# Mayan Palace Pink Wristband



## musictom (Jul 29, 2012)

Hi all,

We arrived yesterday at the MP RM. Checkin was just like every other time (we are owners); however, when we turned down the "owner's update" spiel, the salesperson said something like "oh, you have the wrong wristbands. Let me take you to the concierge". 

Long story short, we have the beige owner's wristbands, AND we're now wearing a pink wristband that says "2012 Mayan Calendar of Fun". We can't for the life of us figure out the purpose of the second wristband. 

Any ideas? Thanks,

Tom.


----------



## bshmerlie (Jul 29, 2012)

At my home resort they have specific color bands to identify owners. The staff says welcome home or welcome back as they see you.


----------



## musictom (Jul 30, 2012)

bshmerlie said:


> At my home resort they have specific color bands to identify owners.



Same here at the Mayan Palace. The beige wristband is for the owners. I've just never had to wear *two* wristbands here, one beige and one pink. 

My daughters said they're to identify us as "owners smart enough not to sign up for the 'update day of torture'", LOL.


----------



## pittle (Jul 30, 2012)

Interesting.  I dislike wearing one wristband even for all-inclusive, so two would be irritating.

They have been having a 2012 Mayan Calendar of Fun promotion this year.  I used a Vacation Fair week to get 2 weeks in Puerto Penasco this October.  With the promo, we not only got an extra week for the price of one, but $300 for resort credit while there.  The week we will be there, they are having Wine Tastings and Mayan Carnival with various activities.


----------



## T_R_Oglodyte (Jul 30, 2012)

Personally, I always make sure the wristbands are loose enough that I can slide it off when I want to. Then I only wear it as necessary.  

The wristband not only marks you at the resort; it marks you outside the hotel as well.


----------



## Passepartout (Jul 30, 2012)

I can't imagine I'd like wearing something that would ID me as a sucker, or owner, or parker, AI payer, or 'of age' or anything else while wandering a resort. 

A quick search came up with lots of 'wristbands 'R' us' type outfits. Might be fun to wear an assortment of all different colored ones on both wrists just to see how the greeting changes.

Jim


----------



## Karen G (Jul 30, 2012)

musictom said:


> Let me take you to the concierge . . .
> 
> We can't for the life of us figure out the purpose of the second wristband.

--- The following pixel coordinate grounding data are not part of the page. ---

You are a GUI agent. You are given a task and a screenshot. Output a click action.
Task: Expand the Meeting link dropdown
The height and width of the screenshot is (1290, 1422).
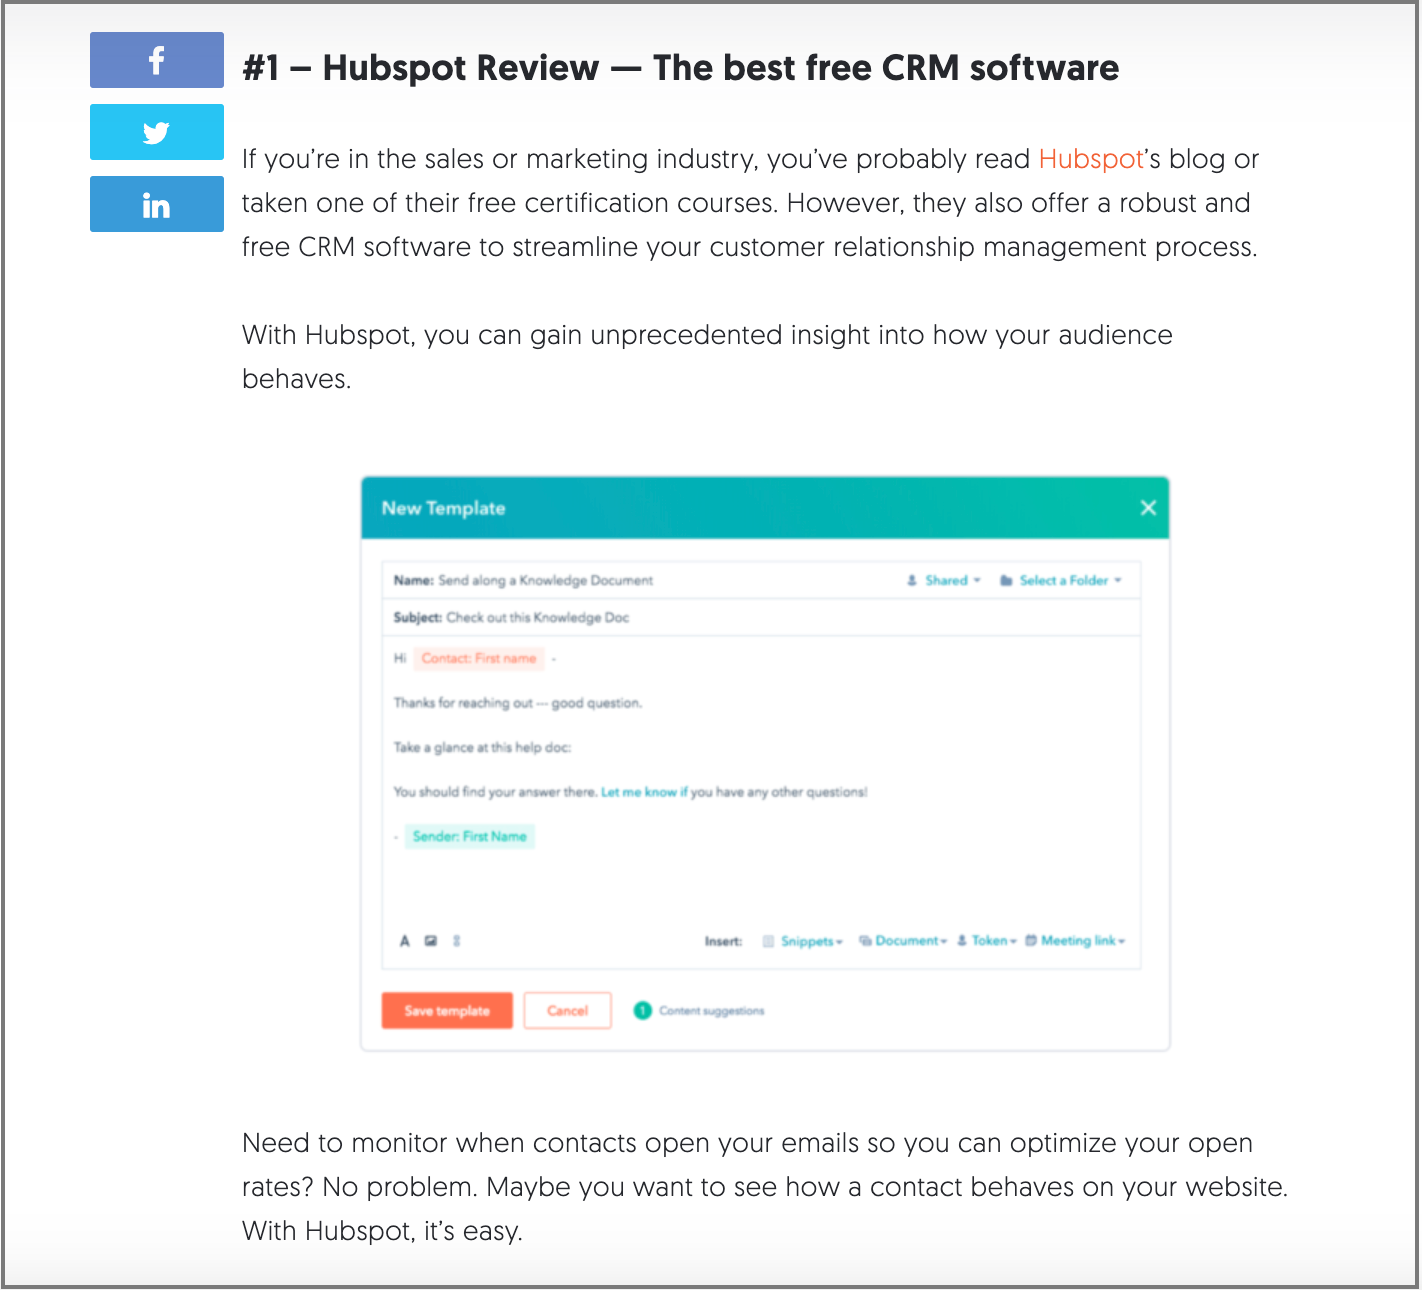pyautogui.click(x=1076, y=941)
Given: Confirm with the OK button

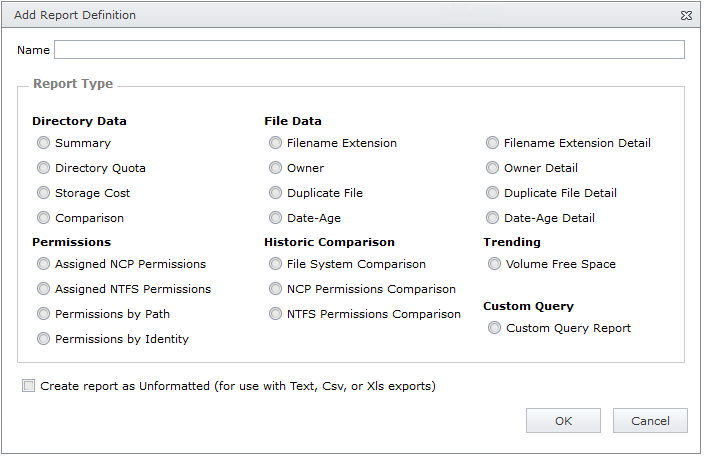Looking at the screenshot, I should [x=563, y=421].
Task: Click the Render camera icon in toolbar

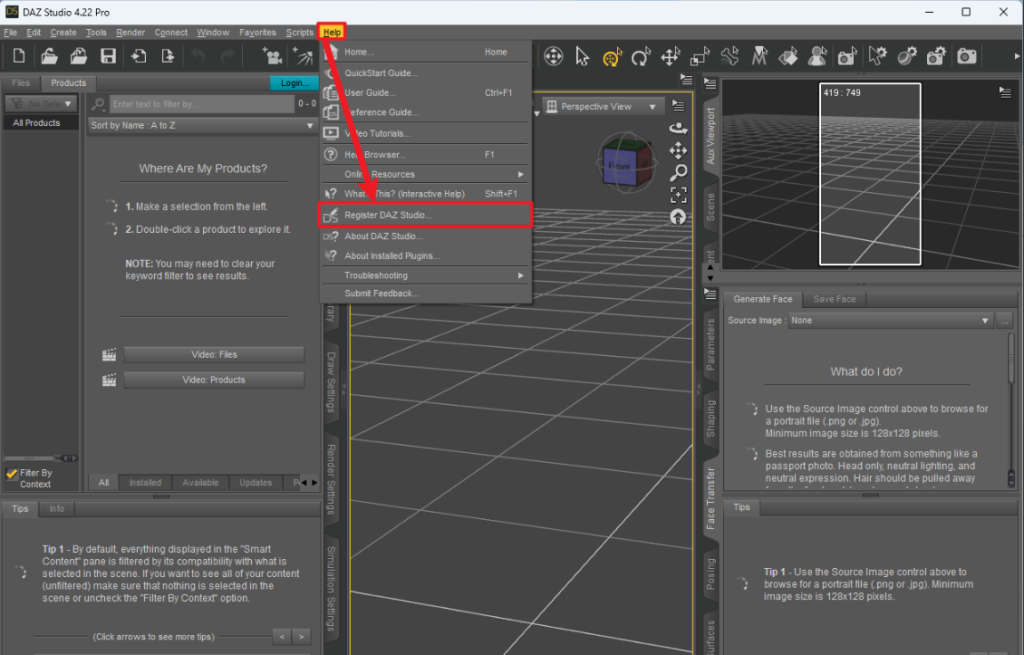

Next time you walk by the concierge desk, ask them why you have the second wristband, and let us know what they say.


----------



## musictom (Jul 30, 2012)

Karen G said:


> Next time you walk by the concierge desk, ask them why you have the second wristband, and let us know what they say.



But it's so much more fun to speculate online, and hear everyone else's opinions.    

Next time I walk past, I'll ask and see if I can get an answer. The last time, they said something about the fact that we registered with the promotion ($300 credit) and the "Mayan Calendar of Fun". 

I will let you know if I get any other info! 

Tom


----------



## bshmerlie (Jul 30, 2012)

Tom, why dont you go up to the bartender and tell him the pink one is for free unlimited drinks.


----------



## rpennisi (Jul 30, 2012)

_we registered with the promotion ($300 credit) and the "Mayan Calendar of Fun_

That has to be the reason for the pink additional bracelet.
I also always go for the loosest banding and take it off when showering, sleeping and leaving the resort.
I have quite a collection in my suitcase.
Ron


----------



## pittle (Jul 30, 2012)

rpennisi said:


> _we registered with the promotion ($300 credit) and the "Mayan Calendar of Fun_
> 
> That has to be the reason for the pink additional bracelet.
> I also always go for the loosest banding and take it off when showering, sleeping and leaving the resort.
> ...



That is exactly what we do!


----------



## celperf (Jul 31, 2012)

musictom said:


> Hi all,
> 
> We arrived yesterday at the MP RM. Checkin was just like every other time (we are owners); however, when we turned down the "owner's update" spiel, the salesperson said something like "oh, you have the wrong wristbands. Let me take you to the concierge".
> 
> ...



i will be there this friday august 3, im owner also i think they will have a free party on the beach and free drinks thats what they tell me when i book it also $ 300 USD credit i hope i see you there and say hi !


----------



## MuranoJo (Jul 31, 2012)

I'm sure the pink wristband is to prevent riff-raff from walking in from the beach to partake of the free drinks and festivities.  :hysterical: 


I hate those wristbands and used to toss them until I came in from PV downtown late and got the lecture.  Believe I posted here to grumble several years ago and got quite a few responders who said their resorts also did this and it really was to control the walk-ins and security.


----------



## musictom (Jul 31, 2012)

celperf said:


> i will be there this friday august 3, im owner also i think they will have a free party on the beach and free drinks thats what they tell me when i book it also $ 300 USD credit i hope i see you there and say hi !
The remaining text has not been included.